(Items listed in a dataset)
**********

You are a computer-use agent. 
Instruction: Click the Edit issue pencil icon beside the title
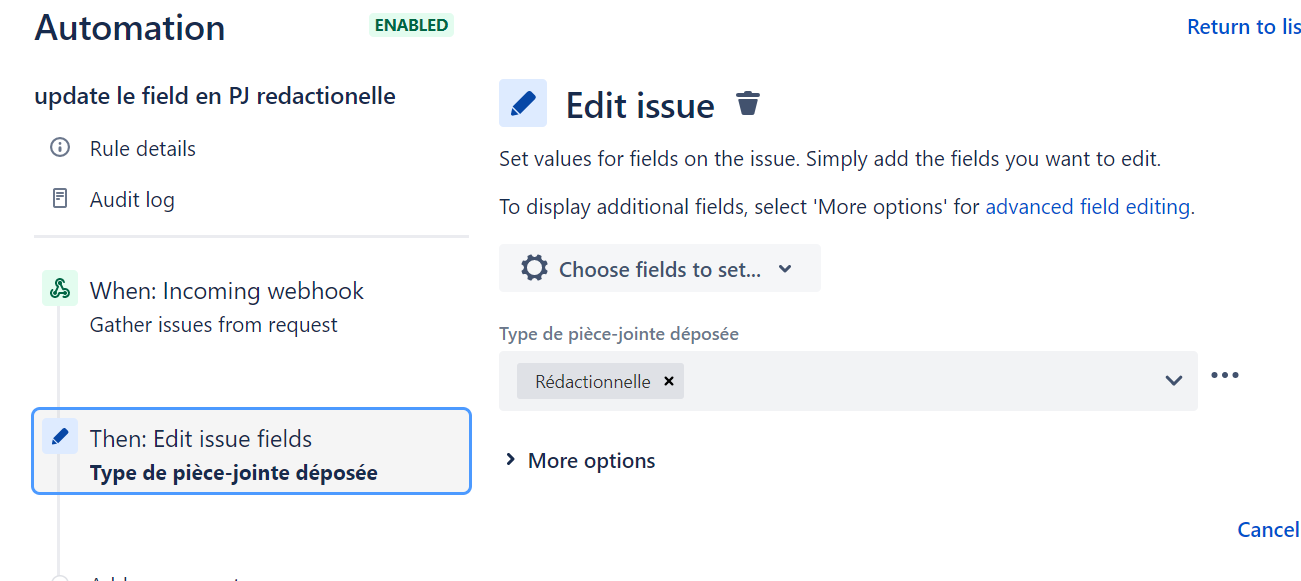[521, 103]
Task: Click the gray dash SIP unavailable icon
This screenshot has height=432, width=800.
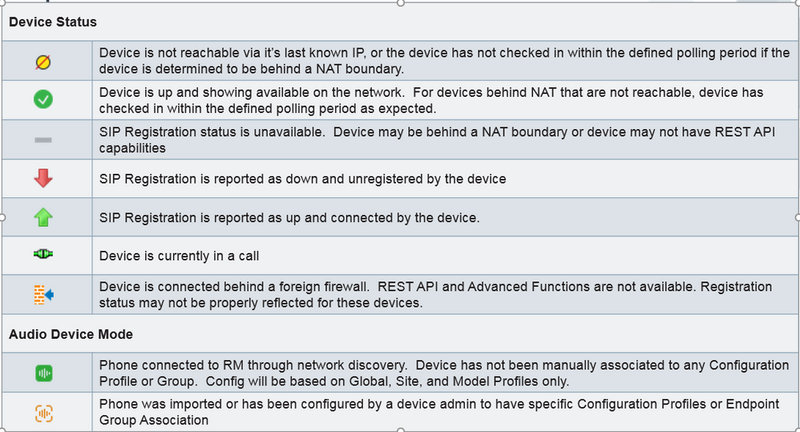Action: [x=43, y=139]
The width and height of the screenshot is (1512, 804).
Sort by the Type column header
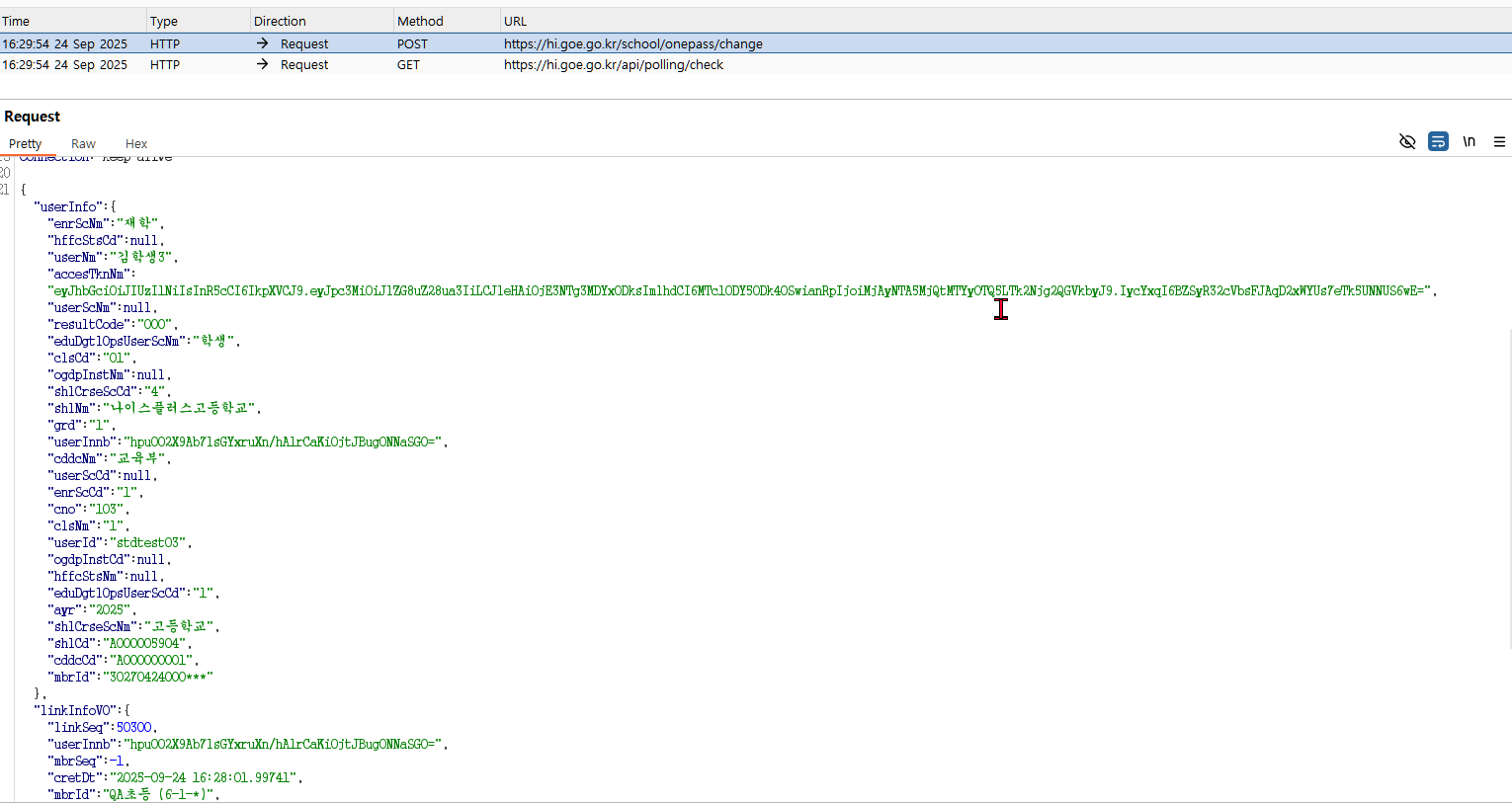[x=164, y=21]

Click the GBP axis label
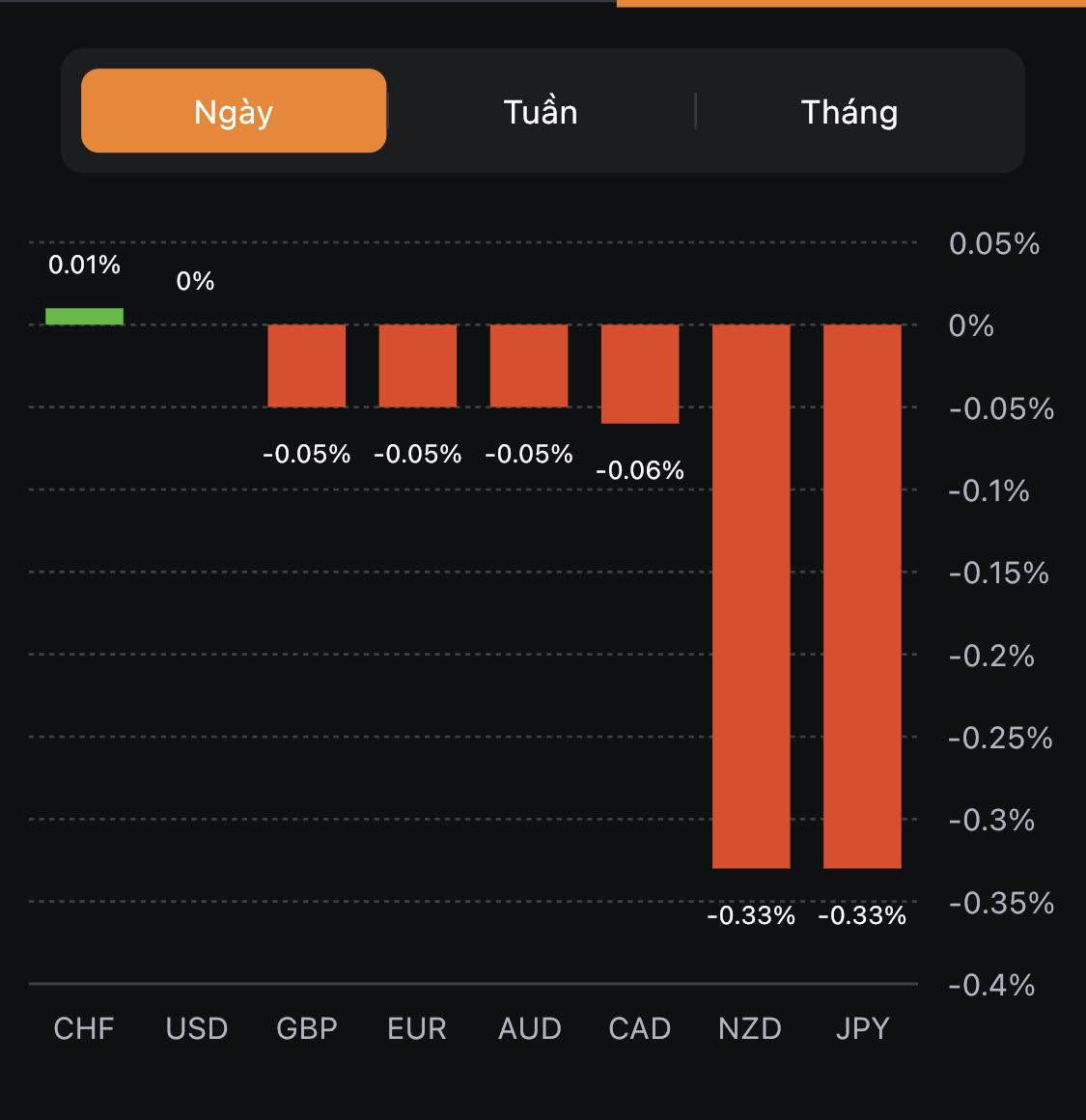coord(307,1028)
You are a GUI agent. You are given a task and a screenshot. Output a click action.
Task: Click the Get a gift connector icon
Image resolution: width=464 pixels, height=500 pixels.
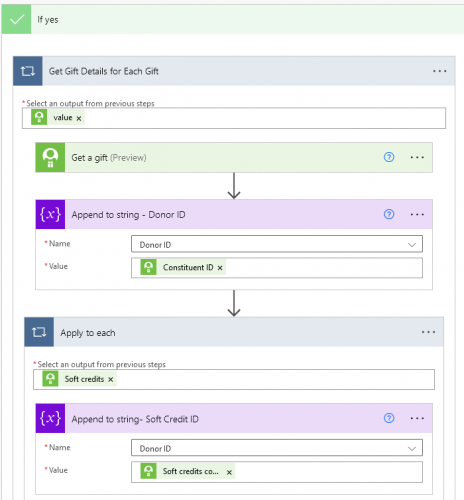tap(50, 157)
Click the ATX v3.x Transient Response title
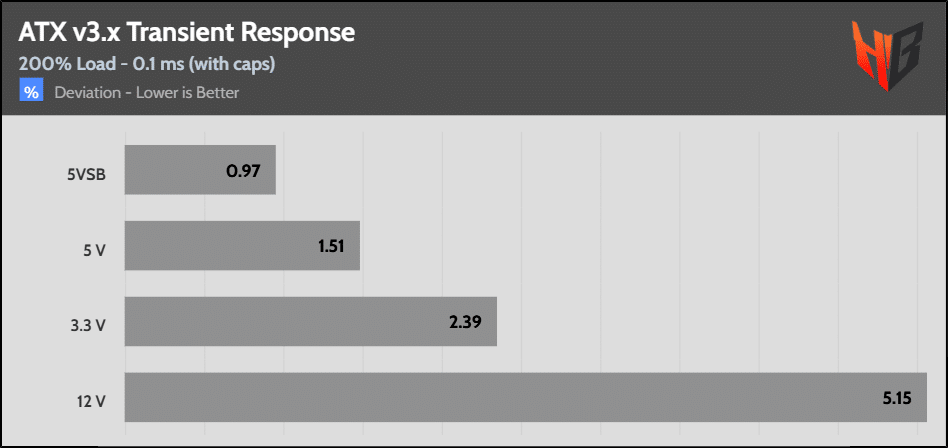 click(x=186, y=33)
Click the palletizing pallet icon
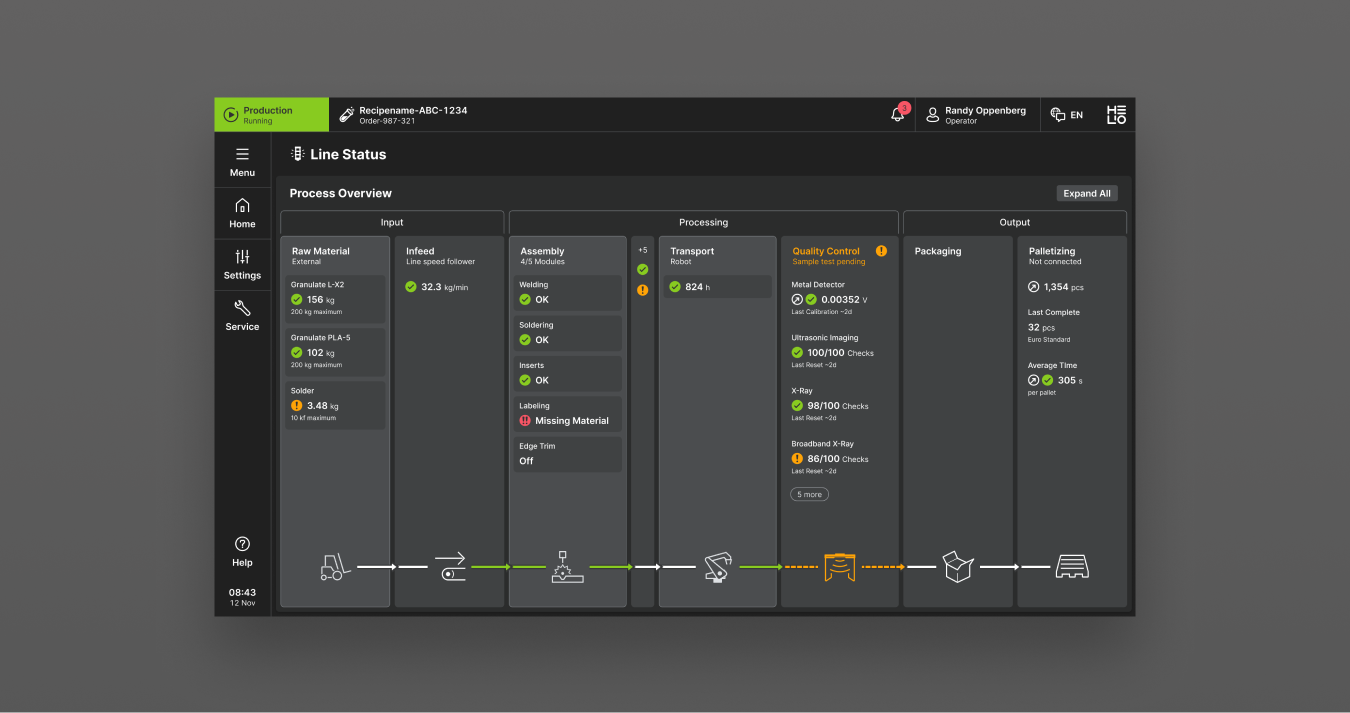The image size is (1350, 713). point(1071,567)
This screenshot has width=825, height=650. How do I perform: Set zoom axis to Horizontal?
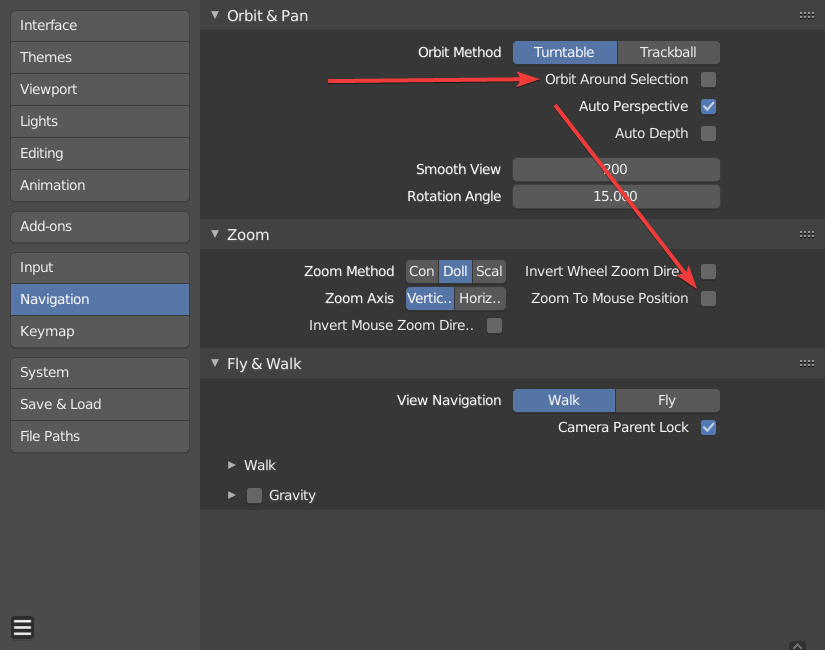point(480,298)
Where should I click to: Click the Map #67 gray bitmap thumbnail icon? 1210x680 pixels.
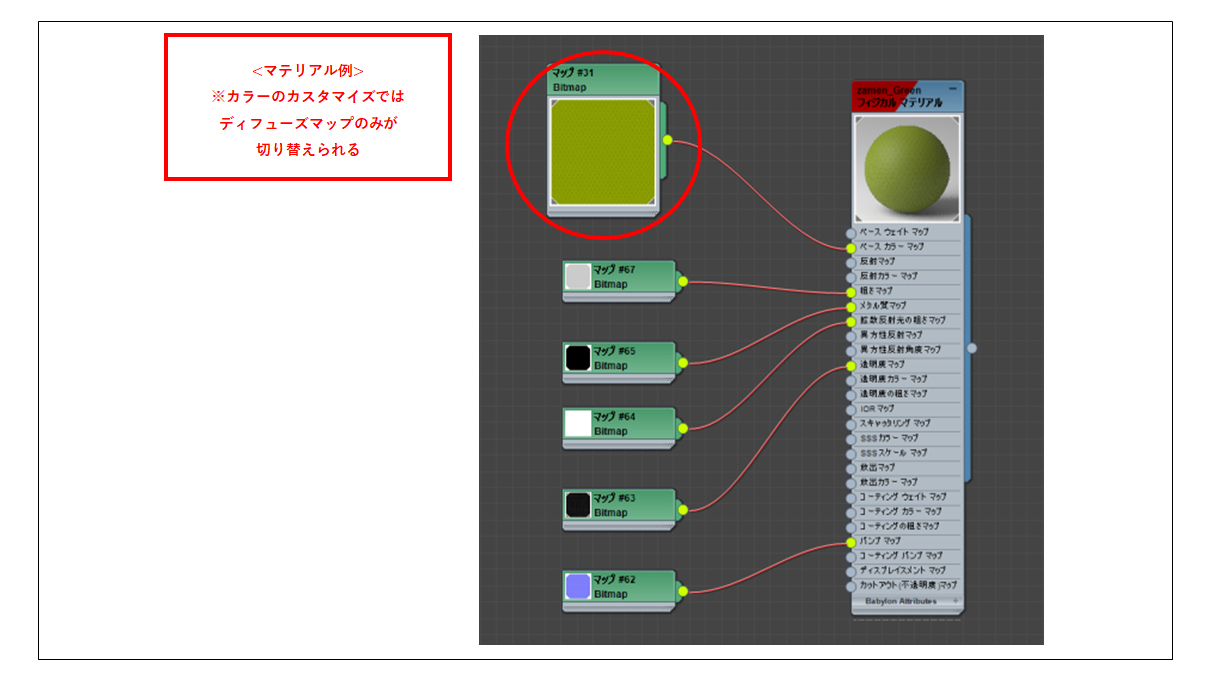578,277
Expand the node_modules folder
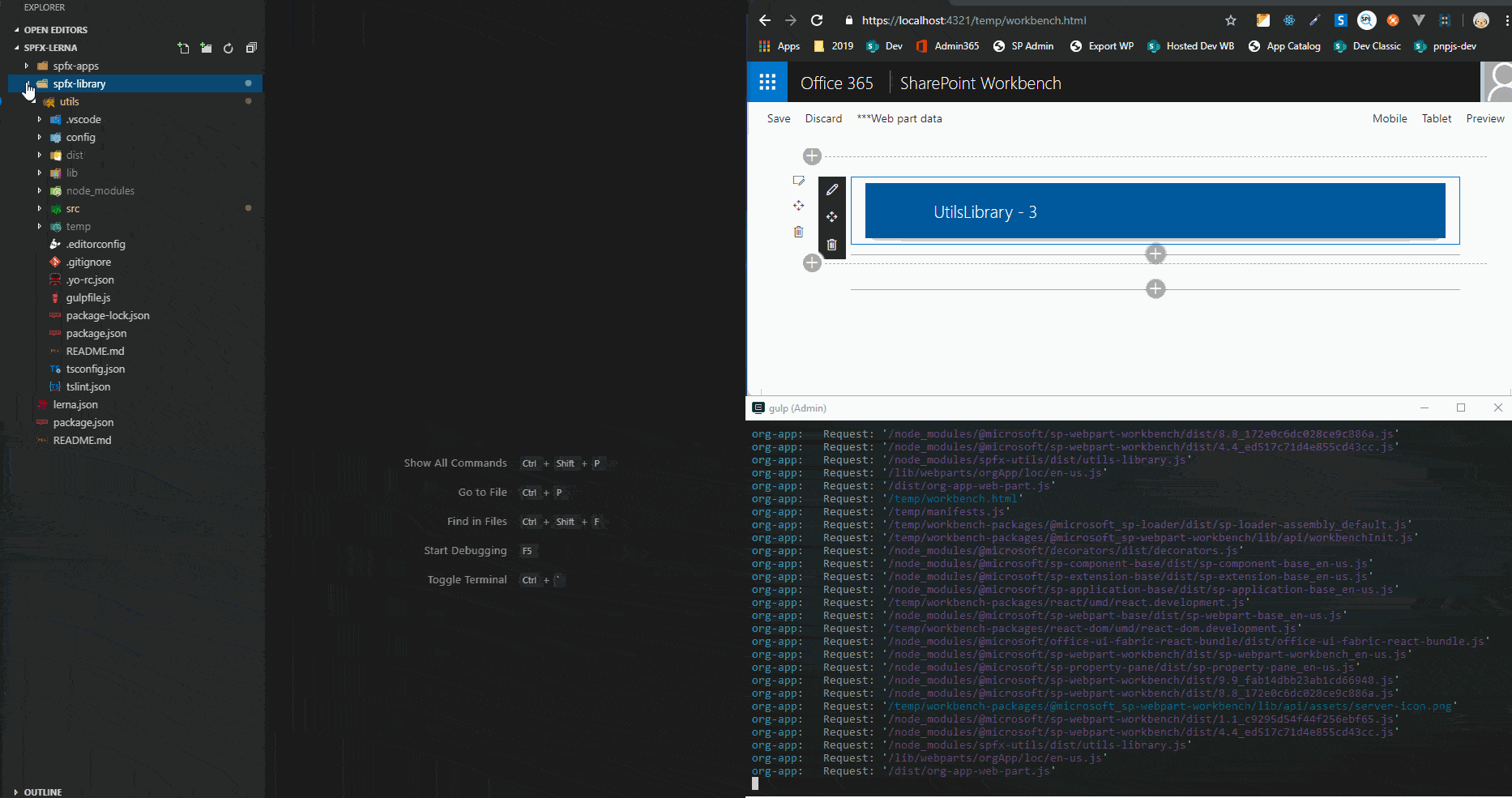 pyautogui.click(x=39, y=191)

**********

◆ Problem to work on:
Please repeat, exactly and with nothing else, the lines from the one containing "Where should I" to the last line of the entries, both included, excluding any pictures.

◆ Solution:
Where should I click to: Click the Map #67 gray bitmap thumbnail icon? 1210x680 pixels.
578,277
Expand the node_modules folder
 pyautogui.click(x=39, y=191)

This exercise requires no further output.